Sift through the material below and return the lines with "beside".

§ **Data**
=== Begin Enclosure ===

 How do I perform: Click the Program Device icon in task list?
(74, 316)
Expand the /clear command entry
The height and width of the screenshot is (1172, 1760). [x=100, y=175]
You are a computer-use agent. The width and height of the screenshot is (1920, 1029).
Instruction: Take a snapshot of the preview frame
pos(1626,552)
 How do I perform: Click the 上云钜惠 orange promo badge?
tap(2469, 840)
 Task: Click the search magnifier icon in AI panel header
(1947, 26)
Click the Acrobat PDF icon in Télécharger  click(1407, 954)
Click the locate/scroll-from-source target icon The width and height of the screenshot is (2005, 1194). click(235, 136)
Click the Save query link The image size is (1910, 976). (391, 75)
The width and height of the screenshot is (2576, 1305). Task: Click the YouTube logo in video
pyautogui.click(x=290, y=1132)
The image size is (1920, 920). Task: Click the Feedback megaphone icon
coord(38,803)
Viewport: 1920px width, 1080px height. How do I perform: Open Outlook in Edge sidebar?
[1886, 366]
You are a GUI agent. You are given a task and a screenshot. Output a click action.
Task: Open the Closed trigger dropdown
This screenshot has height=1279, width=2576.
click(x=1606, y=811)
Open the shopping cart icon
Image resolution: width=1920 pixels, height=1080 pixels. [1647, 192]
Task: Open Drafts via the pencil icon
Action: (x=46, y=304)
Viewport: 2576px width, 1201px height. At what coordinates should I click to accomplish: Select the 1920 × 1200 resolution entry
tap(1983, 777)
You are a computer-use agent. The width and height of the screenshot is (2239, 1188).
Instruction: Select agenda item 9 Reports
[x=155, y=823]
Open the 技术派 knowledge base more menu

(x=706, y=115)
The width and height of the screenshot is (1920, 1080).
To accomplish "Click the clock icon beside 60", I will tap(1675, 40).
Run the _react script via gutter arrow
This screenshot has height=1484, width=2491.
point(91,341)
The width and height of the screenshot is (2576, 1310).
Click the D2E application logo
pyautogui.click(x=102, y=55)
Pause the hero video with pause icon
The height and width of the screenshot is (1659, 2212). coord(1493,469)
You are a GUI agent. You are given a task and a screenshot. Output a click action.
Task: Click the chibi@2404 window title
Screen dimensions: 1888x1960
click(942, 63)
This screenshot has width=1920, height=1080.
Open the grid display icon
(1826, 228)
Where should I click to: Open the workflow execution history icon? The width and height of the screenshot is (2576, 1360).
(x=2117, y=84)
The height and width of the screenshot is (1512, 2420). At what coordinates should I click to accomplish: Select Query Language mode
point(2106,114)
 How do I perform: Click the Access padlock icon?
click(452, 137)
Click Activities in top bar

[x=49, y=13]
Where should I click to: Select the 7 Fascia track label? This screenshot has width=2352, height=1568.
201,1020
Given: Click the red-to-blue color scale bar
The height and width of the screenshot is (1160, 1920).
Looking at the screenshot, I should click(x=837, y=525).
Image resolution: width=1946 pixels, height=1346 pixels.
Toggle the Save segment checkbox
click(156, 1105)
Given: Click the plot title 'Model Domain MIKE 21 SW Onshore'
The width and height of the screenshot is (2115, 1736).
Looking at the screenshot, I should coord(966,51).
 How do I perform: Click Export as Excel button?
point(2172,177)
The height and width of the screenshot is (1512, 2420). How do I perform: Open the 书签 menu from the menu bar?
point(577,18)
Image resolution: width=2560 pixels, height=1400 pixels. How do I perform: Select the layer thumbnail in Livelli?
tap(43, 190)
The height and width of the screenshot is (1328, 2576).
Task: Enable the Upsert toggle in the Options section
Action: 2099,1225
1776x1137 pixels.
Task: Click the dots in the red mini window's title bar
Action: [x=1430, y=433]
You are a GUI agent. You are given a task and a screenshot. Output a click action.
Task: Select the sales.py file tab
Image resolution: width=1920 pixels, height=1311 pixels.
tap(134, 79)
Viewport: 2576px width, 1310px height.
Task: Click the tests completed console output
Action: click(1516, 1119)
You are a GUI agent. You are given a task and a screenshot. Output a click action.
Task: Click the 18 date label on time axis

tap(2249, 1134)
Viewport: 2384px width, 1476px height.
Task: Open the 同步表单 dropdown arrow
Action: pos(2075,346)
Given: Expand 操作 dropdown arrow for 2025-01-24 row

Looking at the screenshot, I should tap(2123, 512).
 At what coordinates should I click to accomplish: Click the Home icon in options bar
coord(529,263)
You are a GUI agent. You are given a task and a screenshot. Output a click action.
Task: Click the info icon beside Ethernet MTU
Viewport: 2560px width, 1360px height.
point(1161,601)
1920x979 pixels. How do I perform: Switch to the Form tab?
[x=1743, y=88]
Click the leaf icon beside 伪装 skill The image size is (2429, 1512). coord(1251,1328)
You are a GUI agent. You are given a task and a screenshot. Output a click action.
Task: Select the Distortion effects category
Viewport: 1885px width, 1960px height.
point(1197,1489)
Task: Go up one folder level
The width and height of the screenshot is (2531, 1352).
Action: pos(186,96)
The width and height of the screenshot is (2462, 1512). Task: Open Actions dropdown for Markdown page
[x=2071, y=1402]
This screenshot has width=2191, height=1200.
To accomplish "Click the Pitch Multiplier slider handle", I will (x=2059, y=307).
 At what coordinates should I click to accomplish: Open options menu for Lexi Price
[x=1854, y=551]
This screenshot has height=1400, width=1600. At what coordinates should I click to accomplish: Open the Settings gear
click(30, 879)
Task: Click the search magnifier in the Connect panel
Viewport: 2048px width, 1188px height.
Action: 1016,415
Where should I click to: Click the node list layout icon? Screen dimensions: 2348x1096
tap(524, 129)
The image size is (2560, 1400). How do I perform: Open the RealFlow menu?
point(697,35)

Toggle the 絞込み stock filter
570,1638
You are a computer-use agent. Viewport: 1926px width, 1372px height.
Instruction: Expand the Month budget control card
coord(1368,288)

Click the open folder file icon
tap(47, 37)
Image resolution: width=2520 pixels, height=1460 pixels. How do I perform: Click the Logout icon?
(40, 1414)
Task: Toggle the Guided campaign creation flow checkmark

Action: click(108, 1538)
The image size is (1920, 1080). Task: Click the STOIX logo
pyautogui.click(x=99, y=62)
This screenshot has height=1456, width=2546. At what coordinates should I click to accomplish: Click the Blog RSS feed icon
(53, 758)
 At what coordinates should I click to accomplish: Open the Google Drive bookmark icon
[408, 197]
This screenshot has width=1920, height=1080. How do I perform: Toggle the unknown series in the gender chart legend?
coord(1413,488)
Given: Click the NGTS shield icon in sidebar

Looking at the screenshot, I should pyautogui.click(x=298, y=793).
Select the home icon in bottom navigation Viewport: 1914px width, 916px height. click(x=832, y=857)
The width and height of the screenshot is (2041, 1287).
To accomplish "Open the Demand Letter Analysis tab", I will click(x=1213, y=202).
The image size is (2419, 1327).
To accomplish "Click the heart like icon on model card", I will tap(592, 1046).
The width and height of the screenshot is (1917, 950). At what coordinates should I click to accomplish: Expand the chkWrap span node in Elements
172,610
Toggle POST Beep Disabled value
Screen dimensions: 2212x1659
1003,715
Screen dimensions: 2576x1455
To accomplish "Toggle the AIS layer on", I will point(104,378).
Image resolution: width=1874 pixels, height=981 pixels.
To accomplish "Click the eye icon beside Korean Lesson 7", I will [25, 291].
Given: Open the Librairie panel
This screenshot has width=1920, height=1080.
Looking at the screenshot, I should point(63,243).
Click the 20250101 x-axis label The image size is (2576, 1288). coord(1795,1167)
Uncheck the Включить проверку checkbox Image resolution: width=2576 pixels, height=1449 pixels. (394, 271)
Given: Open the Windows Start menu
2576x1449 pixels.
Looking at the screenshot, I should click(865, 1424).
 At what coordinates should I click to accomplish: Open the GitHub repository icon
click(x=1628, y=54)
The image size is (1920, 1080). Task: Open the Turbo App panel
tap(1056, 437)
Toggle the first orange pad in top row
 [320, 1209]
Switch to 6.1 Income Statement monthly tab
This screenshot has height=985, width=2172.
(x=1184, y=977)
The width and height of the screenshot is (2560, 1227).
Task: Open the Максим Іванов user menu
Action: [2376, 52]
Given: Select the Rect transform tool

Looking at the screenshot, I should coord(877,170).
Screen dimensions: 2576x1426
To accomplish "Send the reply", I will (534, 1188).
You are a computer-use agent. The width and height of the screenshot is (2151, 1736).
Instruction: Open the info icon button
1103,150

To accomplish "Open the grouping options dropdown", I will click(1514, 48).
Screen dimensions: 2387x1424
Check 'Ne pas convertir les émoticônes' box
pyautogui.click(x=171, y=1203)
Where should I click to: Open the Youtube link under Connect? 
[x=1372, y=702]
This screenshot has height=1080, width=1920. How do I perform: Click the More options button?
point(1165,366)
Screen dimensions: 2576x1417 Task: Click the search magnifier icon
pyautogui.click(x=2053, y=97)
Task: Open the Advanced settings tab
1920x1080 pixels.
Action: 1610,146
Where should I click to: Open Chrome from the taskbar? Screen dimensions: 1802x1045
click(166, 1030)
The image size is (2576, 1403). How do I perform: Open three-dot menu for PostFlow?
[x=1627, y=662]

=== End Enclosure ===

§ **Task solution**
To accomplish "Click the clock icon beside 60", I will tap(1675, 40).
Task: Click the info icon beside Ethernet MTU
Click the leaf icon beside 伪装 skill The image size is (2429, 1512). coord(1251,1328)
To accomplish "Click the eye icon beside Korean Lesson 7", I will [25, 291].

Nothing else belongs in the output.